Vuitton is the first lady’s go-to brand for public appearances. “It’s something I’d never really had the opportunity to experience before, so I think it’s fantastic, because we talk a lot. Naturally, all her appearances are extremely important.
“They have to strike the right tone, so sometimes we have in-depth discussions because there’s a protocol, or there are color codes to respect, depending on whether you’re the host or the guest,” he said. “What’s great is that she’s a standard-bearer for French modernity and know-how, but she truly loves fashion.”
Russian model Natalia Vodianova, the wife of Antoine Arnault, was locked in conversation with Marina Loshak, director of the Pushkin State Museum of Fine Arts in Moscow, which shares custody of the Morozov collection with the State Hermitage Museum in Saint Petersburg and the State Tretyakov Gallery in Moscow.
“Even as Russians, we never see them together. That’s what’s so thrilling about this exhibition,” Vodianova said of the art works. “It’s really very special, like the Bonnard downstairs, these pieces that are normally split between the Hermitage and the Pushkin museum, and here they are together as they were when they were exposed in Morozov’s palace.”
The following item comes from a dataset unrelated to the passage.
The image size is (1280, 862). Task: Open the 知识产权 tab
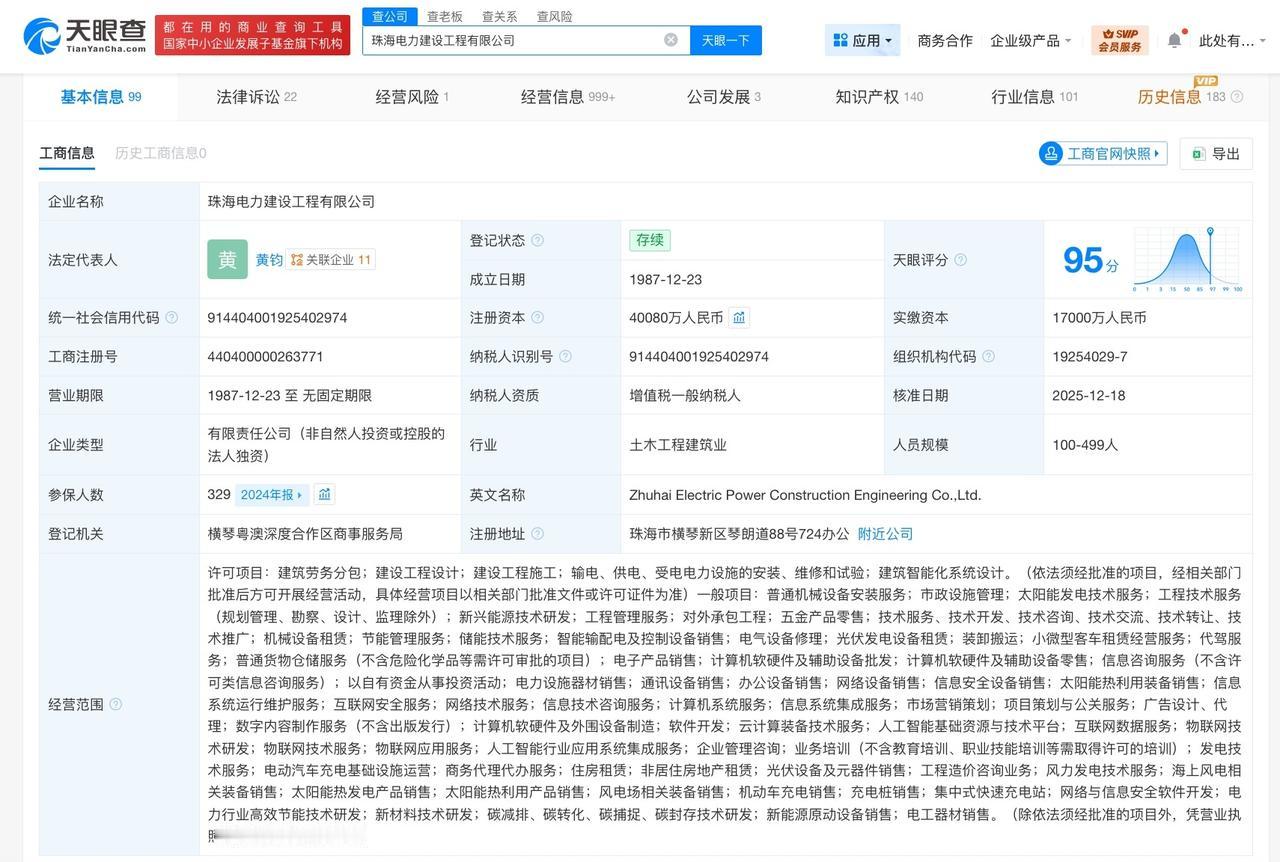point(878,97)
It was hard to appreciate the poetry of the art works with dozens of photographers bustling to catch a shot of Macron and Arnault together. Near the end of the exhibition, which winds across three floors, the two eventually briefly took off their masks to pose in front of a portrait of Ivan Morozov by Russian painter Valentin Serov.
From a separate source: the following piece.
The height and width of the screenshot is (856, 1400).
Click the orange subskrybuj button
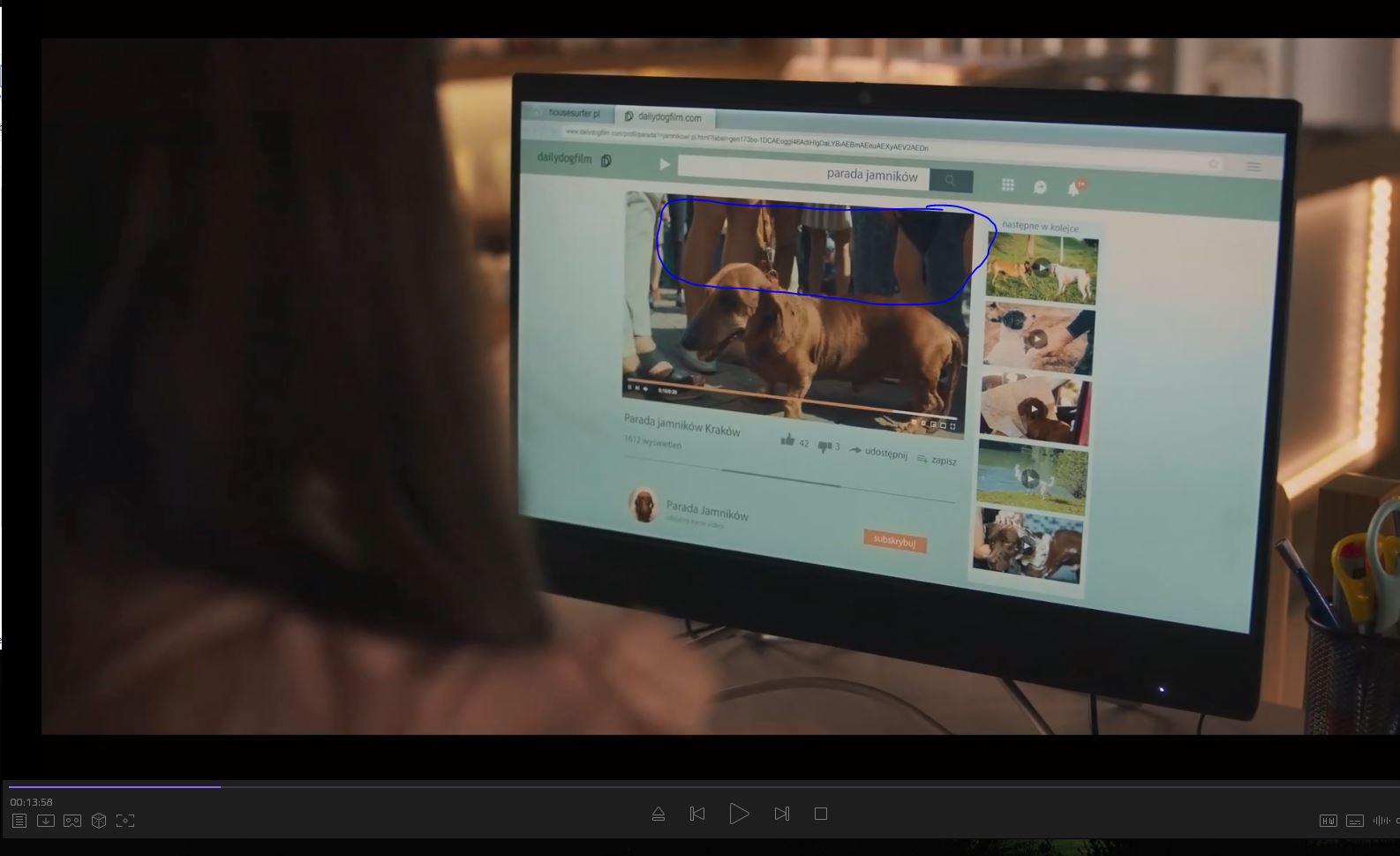tap(894, 540)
“We need more time, really,” Vodianova sighed, noting that she had visited the foundation’s landmark exhibition around the Shchukin collection, back in 2016, no fewer than six times.
Macron, who is expected to seek reelection next year, used his speech to send a pointed message to his political allies, at a time when France is mired in a diplomatic crisis with the U.S. after a submarine deal with Australia that French officials described as a “stab in the back.”
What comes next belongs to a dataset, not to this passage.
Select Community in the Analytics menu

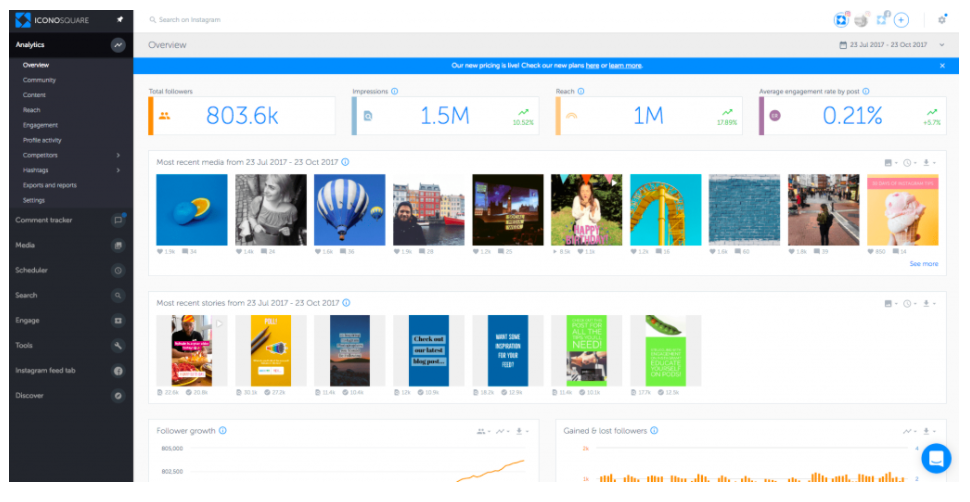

Noting that Arnault secured permission to borrow the Morozov collection from Russian President Vladimir Putin himself, Macron committed to strengthening ties with Russia, likening the relationship to the bond between Russian textile magnates Mikhaïl and Ivan Morozov, and the French artists they supported in the late 1800s and early 1900s.
“I wish to pledge France’s sincere commitment to pursuing this path and to continuing to promote cooperation between our two countries,” the president said.
“Because when there is such a history, such taste, such reciprocal understanding of the French soul and the Russian soul, that is something that we must continue to pursue. It will be done in other venues, perhaps in a less fascinating way, but I think I can speak for President Putin and myself when I say it will be done with the same determination,” he said.
Arnault, meanwhile, said he hoped to match the success of the Shchukin show, which drew 1.3 million visitors — though with fewer international tourists in town, and limits on the number of visitors due to COVID-19 restrictions, that might be a challenging target to meet.
For the time being, he was content to witness the emotional impact of the exhibition. “During the preview, I saw people cry with emotion,” Arnault said.